Record set:
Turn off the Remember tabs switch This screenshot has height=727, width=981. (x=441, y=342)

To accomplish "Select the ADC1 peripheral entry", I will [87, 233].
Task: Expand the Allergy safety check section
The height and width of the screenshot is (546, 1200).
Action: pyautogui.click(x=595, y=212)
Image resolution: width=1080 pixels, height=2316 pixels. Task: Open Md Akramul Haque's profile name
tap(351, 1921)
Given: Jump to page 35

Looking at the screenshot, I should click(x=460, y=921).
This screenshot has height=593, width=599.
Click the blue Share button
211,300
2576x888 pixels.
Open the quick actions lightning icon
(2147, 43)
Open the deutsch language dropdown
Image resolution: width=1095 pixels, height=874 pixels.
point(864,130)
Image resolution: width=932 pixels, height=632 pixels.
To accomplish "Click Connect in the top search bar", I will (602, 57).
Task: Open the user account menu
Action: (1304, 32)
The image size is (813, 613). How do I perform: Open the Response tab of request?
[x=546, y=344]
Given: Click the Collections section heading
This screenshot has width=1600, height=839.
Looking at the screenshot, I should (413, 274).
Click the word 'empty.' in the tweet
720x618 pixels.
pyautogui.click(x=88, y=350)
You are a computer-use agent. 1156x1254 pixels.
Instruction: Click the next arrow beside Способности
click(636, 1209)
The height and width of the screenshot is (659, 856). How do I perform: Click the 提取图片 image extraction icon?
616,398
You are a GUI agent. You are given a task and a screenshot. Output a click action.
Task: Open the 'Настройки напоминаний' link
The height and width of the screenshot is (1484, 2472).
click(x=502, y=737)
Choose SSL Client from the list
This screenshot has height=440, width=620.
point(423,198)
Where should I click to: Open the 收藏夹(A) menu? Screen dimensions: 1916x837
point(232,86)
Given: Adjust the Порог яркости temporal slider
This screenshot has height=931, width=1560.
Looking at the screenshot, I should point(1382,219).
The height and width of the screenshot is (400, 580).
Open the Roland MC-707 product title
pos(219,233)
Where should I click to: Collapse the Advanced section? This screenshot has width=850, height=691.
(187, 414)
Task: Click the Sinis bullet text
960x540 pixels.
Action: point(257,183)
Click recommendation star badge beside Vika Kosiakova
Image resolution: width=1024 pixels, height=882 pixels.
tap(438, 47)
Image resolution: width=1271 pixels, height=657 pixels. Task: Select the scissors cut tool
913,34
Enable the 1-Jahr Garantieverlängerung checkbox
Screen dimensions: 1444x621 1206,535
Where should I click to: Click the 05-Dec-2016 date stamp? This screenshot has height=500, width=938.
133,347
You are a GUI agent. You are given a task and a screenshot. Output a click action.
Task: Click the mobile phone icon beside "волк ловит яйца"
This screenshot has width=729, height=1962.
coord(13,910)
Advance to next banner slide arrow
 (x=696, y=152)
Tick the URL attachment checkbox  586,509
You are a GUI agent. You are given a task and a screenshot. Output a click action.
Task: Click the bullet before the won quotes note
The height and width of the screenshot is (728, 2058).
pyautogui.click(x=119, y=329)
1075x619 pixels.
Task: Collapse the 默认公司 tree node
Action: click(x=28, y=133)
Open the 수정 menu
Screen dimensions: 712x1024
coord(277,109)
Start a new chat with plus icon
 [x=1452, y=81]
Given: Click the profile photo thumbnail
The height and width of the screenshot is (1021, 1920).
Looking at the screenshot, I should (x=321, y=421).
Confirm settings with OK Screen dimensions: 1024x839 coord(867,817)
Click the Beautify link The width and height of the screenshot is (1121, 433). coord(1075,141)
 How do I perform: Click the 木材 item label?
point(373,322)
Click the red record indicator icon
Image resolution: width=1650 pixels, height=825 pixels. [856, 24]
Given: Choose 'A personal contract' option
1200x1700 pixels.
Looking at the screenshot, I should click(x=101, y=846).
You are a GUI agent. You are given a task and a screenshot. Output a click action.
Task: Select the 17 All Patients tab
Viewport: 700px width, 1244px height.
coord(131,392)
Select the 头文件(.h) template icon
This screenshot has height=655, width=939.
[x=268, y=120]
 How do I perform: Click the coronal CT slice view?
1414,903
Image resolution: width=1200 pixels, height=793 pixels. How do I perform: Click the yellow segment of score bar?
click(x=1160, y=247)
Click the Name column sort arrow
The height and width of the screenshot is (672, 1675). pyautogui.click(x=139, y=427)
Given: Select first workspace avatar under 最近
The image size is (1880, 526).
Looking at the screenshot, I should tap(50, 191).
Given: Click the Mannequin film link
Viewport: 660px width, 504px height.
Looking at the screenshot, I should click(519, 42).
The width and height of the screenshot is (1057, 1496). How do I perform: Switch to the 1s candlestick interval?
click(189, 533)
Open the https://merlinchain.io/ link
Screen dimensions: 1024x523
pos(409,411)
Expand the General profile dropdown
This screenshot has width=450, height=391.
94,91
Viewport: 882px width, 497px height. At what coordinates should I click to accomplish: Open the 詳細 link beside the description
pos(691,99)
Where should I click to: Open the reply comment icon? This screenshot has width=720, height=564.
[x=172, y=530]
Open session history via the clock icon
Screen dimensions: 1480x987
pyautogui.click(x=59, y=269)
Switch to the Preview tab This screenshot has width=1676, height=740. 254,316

Task item: A word-for-word copy of the lines above from the one with "This screenshot has height=931, width=1560." through the one with "Task: Click the mobile", inclusive, is the only output wanted.

Output of the task:
This screenshot has height=931, width=1560.
Looking at the screenshot, I should point(1382,219).
The height and width of the screenshot is (400, 580).
Open the Roland MC-707 product title
pos(219,233)
Where should I click to: Collapse the Advanced section? This screenshot has width=850, height=691.
(187, 414)
Task: Click the Sinis bullet text
960x540 pixels.
Action: point(257,183)
Click recommendation star badge beside Vika Kosiakova
Image resolution: width=1024 pixels, height=882 pixels.
tap(438, 47)
Image resolution: width=1271 pixels, height=657 pixels. Task: Select the scissors cut tool
913,34
Enable the 1-Jahr Garantieverlängerung checkbox
Screen dimensions: 1444x621 1206,535
Where should I click to: Click the 05-Dec-2016 date stamp? This screenshot has height=500, width=938.
133,347
You are a GUI agent. You are given a task and a screenshot. Output a click action.
Task: Click the mobile phone icon beside "волк ловит яйца"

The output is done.